Divine and now
A review of Tony Leuzzi's 'Radiant Losses'
Radiant Losses
Radiant Losses
In his new collection Radiant Losses, Tony Leuzzi writes poems that are not only universal in topic and emotive power, but also very personal. Poems such as “Now” explore the physical and emotional connections between men: “The / less / he was / and the less / I was the more we / disappeared behind bodies not / our own …” In the last stanza of this poem, Leuzzi’s speaker reaches a metaphysical realization: “But / now / with you / I can’t think / of anyone else / hell! I can’t think at all! Your skin / against mine / my flesh, your flesh, the immediate this” (53). In these last lines, a unity has been achieved: sexuality is more than simply raw substance; it is divine and now.
Radiant Losses explores other erotic possibilities. In the poem “Today,” Leuzzi addresses the games played in seduction by telling the reader about the Cavalier poets and describing the rituals of attraction and seduction: “But they were men who pined for girls, / who teased the locks of chambers free.” Leuzzi sets up desire with a sense of urgency: “let’s do this now before we die” (16), suggesting the carpe diem theme of the Cavalier poets’ work. However, there is also irony in that statement: oftentimes what we so desperately want is spoken of and written about in tones that are lighthearted in order to hide our passion and desperation.
Two recurring themes in Leuzzi’s collection, longing and regret, are intertwined with each other and with the book’s title. It is not difficult to see how the title refers to loss that takes on the power of radiance through so much longing for an unrealized or lost love, event, or emotion. In “Joe Brainard,” Leuzzi’s speaker regrets that what is so obvious to him in retrospect was not so obvious to him at the time. He ends the poem with a luminous description of what he found through his regret: “I / re / member / this I re- / member that, and each / time the phrase appeared there was this / magic, pure and simple, a cold raindrop on my skin” (45). The poem reminds us of the way this longing for spiritual fulfillment helps us endure personal losses and regrets.

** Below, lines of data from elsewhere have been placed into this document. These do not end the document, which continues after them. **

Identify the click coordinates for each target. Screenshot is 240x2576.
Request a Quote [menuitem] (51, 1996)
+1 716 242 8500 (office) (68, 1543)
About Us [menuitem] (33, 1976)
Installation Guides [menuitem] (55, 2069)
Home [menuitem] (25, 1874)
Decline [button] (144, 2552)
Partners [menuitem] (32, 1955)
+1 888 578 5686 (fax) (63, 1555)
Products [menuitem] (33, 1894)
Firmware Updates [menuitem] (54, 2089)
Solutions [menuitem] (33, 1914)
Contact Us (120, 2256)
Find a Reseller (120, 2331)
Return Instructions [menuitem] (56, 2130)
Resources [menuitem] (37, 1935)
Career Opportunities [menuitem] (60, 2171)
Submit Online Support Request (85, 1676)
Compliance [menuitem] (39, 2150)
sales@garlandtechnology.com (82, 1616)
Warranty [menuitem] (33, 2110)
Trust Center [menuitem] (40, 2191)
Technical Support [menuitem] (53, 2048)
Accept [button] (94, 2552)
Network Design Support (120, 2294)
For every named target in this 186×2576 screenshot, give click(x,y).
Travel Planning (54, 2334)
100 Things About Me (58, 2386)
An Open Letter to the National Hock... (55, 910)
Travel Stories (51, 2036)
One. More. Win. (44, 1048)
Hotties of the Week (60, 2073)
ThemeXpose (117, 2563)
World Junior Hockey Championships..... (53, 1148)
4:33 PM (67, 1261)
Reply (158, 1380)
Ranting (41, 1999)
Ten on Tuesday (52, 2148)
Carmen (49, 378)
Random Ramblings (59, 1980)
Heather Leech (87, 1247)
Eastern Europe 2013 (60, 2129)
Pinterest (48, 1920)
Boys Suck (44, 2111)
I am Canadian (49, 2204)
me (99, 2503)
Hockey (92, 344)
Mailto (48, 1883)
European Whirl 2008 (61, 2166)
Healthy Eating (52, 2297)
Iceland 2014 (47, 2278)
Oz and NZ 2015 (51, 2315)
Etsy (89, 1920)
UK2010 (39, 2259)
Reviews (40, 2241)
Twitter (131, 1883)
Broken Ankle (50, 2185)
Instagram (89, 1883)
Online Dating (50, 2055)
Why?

Leuzzi describes the interplay of emotion and intellect in “At Albright-Knox, 2003.” Through the purity of language and the unfolding of a vignette, the poem reveals how emotions and intellect are so closely aligned. The setting for this poem is a room that contains “nine abstract expressionist paintings.” To the uneducated eye, abstract expressionism is merely chaotic design. To critics and lovers of this style of painting, these works create both emotional and intellectual discovery. The speaker sees someone he desires, and the interplay is electric as the two figures look at each other, although briefly: “as if one’s undivided gaze / was a hand caressing the taut skins of canvases” (43).
Leuzzi leads us word by word and syllable by syllable into each poem; the poem’s vignette style further teases us with the simplicity of the idea, laying it all out very logically. However, by the last line of the poem, Leuzzi gives us the full emotional impact of the poem’s meaning. For example, in “Log Cabins,” Leuzzi moves the reader through a consideration of the gay Log Cabin members of the Republican Party. His last line contains the central image of the poem: “save a few huts collapsing in the wilderness” (41). Everything that Leuzzi had written up until that point points the reader to this conclusion; in some ways, it almost reads like a syllogism.

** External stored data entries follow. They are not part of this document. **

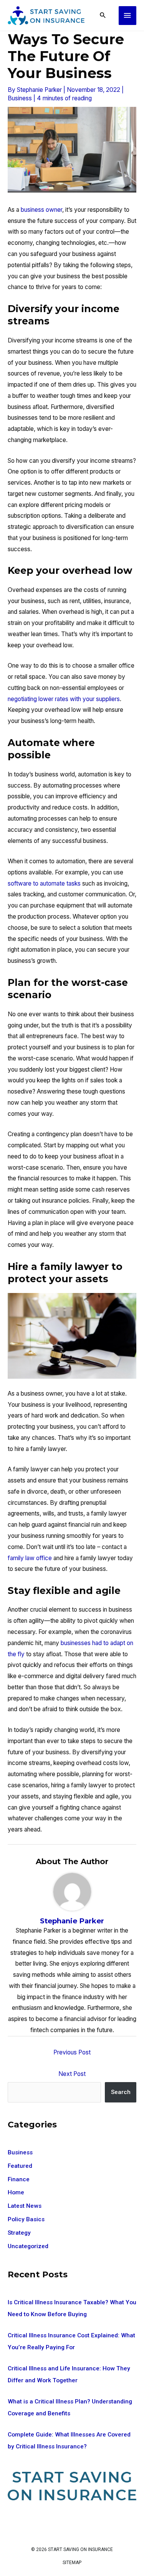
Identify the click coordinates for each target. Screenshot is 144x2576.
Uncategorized (28, 2246)
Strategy (19, 2232)
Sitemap (72, 2562)
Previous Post (72, 2052)
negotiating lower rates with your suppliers (64, 699)
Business (20, 98)
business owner (41, 209)
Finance (19, 2179)
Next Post (72, 2073)
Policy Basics (26, 2219)
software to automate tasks (44, 883)
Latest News (24, 2205)
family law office (30, 1558)
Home (16, 2192)
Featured (20, 2165)
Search (121, 2092)
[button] (103, 15)
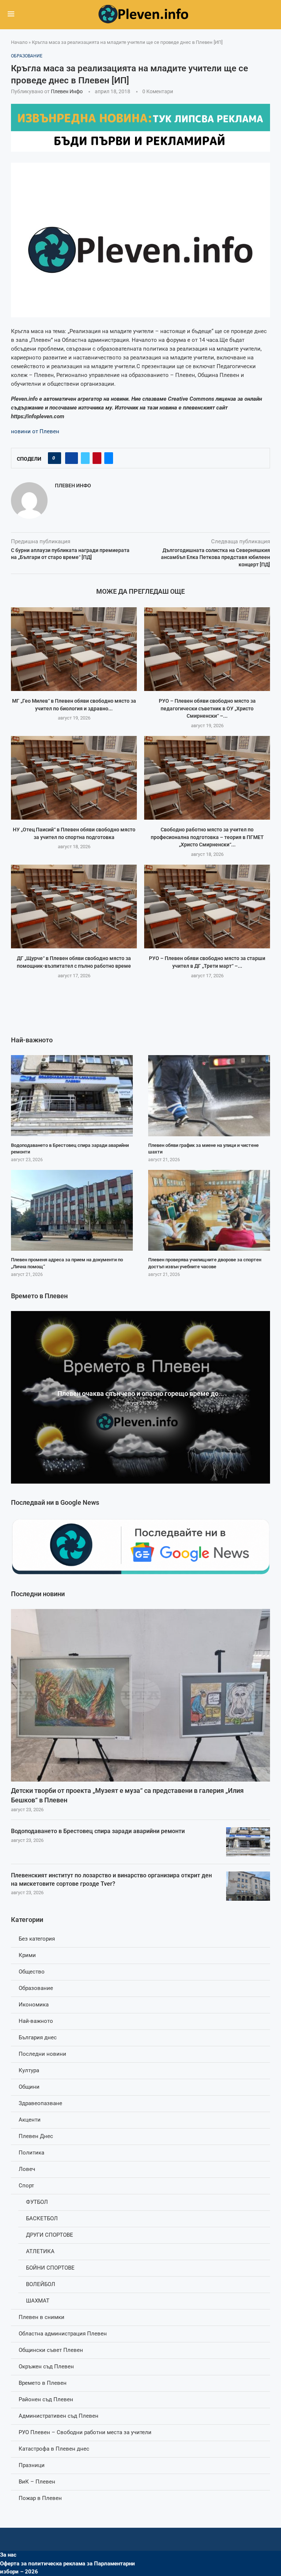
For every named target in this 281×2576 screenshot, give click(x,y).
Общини (29, 2087)
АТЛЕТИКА (40, 2251)
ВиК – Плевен (37, 2481)
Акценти (30, 2119)
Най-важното (36, 2021)
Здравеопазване (40, 2103)
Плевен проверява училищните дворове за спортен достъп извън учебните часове (204, 1263)
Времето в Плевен (43, 2383)
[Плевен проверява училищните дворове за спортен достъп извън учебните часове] (209, 1210)
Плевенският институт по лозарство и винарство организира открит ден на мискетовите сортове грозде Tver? (111, 1879)
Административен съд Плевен (58, 2416)
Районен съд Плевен (46, 2399)
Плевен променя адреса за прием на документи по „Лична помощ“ (67, 1263)
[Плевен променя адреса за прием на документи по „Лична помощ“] (72, 1210)
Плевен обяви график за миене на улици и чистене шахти (203, 1148)
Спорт (26, 2185)
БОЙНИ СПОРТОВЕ (50, 2268)
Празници (32, 2465)
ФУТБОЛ (37, 2202)
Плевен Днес (36, 2136)
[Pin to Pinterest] (97, 458)
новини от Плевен (35, 431)
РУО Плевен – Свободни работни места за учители (85, 2432)
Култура (29, 2070)
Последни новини (42, 2054)
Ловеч (27, 2169)
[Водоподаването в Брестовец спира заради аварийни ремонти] (248, 1842)
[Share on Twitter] (85, 458)
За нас (8, 2555)
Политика (31, 2152)
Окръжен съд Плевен (46, 2366)
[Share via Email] (108, 458)
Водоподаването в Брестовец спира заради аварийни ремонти (98, 1831)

A poem with particularly powerful use of imagery is “On Ribera’s La Mujer Barbuda,” in which we see a series of images: “but a stout man with sturdy hands / and one enormous breast suspended from the center // of / his /chest like / a swollen / gourd soon to be plucked / and hollowed, then carefully strung / with gut for the lyre, on which a bard might weave weird tales” (49). The interpretation of visual art through language art tantalizes and gratifies that sensory need which many poets have to sustain themselves and to “weave weird tales.” It is an interesting and rewarding exercise to look at a piece of art or listen to music and rewrite the sensory images and feelings as a poem, and Leuzzi does this also using music as his muse in “Tchaikovsky’s ‘Impromptu.’” He uses the same tightly controlled style of other poems in which he slowly leads the reader into the situation of the poem, beginning, “In / F- / minor / begins with …” The first stanza ends, “swift as the pitter of kittens / across linoleum, patters like a little boy …” The poem builds in energy with more syllables that then move quickly to a conclusion. The music takes on the persona of a little boy, who changes his intent as it moves through the various movements, and surprises the reader with this ending: “surrenders arms to air and asks for cake” (47).
The language in this collection contains tightly controlled emotion hidden beneath more obvious meaning. Leuzzi uses compression to create emotional power that expresses itself as “radiant losses.” As a poet, I am also searching for the banal parts of life to be translated into those radiant moments and losses.